WHAT THE TASK REQUIRES:
Among the lines listed below, count those that include the string "will", and state only the count.

PROVIDED ENTRIES:

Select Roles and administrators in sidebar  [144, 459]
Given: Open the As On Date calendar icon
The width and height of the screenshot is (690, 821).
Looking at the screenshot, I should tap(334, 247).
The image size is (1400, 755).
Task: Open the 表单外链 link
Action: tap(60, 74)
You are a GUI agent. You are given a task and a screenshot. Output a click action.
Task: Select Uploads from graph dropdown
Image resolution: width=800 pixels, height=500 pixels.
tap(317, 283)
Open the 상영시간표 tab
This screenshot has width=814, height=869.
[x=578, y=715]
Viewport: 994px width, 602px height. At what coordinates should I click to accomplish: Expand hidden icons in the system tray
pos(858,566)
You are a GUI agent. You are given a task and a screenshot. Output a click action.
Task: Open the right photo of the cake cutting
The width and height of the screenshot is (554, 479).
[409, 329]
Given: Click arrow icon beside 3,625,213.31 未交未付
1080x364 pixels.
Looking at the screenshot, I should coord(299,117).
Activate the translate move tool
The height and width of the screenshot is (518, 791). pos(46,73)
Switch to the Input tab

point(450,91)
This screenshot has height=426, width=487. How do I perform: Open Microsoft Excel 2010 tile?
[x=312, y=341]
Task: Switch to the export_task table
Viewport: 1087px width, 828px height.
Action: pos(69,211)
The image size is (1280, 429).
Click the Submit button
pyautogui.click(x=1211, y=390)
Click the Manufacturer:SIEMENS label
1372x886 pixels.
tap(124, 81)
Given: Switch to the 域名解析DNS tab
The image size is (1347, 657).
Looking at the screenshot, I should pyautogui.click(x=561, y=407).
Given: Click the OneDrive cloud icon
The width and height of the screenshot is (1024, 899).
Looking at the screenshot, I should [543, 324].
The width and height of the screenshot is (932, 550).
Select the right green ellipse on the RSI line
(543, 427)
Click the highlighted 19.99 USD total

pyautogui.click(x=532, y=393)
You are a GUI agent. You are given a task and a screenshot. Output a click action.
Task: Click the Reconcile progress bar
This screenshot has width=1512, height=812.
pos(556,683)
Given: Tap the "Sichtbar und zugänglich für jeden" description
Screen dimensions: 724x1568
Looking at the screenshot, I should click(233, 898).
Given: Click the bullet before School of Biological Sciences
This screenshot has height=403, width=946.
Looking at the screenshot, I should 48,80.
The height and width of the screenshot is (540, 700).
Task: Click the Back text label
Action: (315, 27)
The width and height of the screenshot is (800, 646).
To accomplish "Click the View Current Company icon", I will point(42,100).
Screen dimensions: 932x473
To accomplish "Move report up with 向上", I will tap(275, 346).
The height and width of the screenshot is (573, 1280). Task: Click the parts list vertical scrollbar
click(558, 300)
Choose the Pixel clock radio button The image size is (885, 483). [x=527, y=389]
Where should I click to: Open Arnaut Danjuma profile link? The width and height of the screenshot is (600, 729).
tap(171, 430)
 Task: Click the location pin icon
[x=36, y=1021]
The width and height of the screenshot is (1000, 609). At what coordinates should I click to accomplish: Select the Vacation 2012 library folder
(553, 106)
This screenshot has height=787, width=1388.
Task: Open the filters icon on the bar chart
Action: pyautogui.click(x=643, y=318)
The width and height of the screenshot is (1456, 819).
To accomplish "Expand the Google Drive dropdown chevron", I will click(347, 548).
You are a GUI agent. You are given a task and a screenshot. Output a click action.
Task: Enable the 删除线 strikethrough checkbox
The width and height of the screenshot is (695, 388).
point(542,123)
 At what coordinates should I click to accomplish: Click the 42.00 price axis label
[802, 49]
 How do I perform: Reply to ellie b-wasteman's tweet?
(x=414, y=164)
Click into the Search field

OUTPUT:
3